L’ancêtre du speed-dating

L’ancêtre du speed-dating

Chercher l’âme sœur dans un cadre sécuritaire : un rêve qui ne date pas d’aujourd’hui. Les bals de l’époque victorienne en témoignent

Le Ballrom Guide, manuel britannique de 1866, fixait les codes de tenue et de comportement pour ces événements mondains. On y apprend, entre autres, qu’il était inconvenant pour un cavalier de danser plus de deux fois avec la même jeune fille.

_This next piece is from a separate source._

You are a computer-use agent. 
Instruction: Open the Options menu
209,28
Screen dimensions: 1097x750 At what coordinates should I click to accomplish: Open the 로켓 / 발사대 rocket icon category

Montréal a perpétué la tradition. La Presse du 28 novembre 1953 fait état de la présentation de trente débutantes à un duc anglo-saxon (sorti des oubliettes pour la circonstance). Elles font leur sortie dans le monde, de blanc vêtu, dans une débauche de satin, d’organza, de tulle ruché, de chantilly, de souffle de soie, de taffetas et de faille française, le tout saupoudré de sequins, de perles et de pierres du Rhin. Hélas, la rubrique mondaine ne décrit pas les nombreux prétendants qui se pressent dans les salons où rivalisent les fleurs, les dorures et les lustres aux milles feux.

Dans la bonne société d’autrefois, les jeunes intéressés par le mariage disposaient d’une « saison » pour virevolter, prendre le thé ou déambuler dans une « garden- party ». Ils prenaient le temps de faire connaissance.

Le rite se perpétue  encore aujourd’hui.

Néanmoins le temps presse. Depuis 1990, le speed-dating se pratique dans quelques grandes villes américaines et européennes. Les rencontres de personnes seules sont fonctionnelles et régies par plusieurs règles protocolaires. La vitesse prime : au bout de trois à huit minutes, un signal sonore se fait entendre et hop, au suivant! Pour arriver à ces tête-à-tête, il faut, comme autrefois, s’inscrire et accepter des frais, mais les tenues sont moins spectaculaires… et les révérences, inexistantes.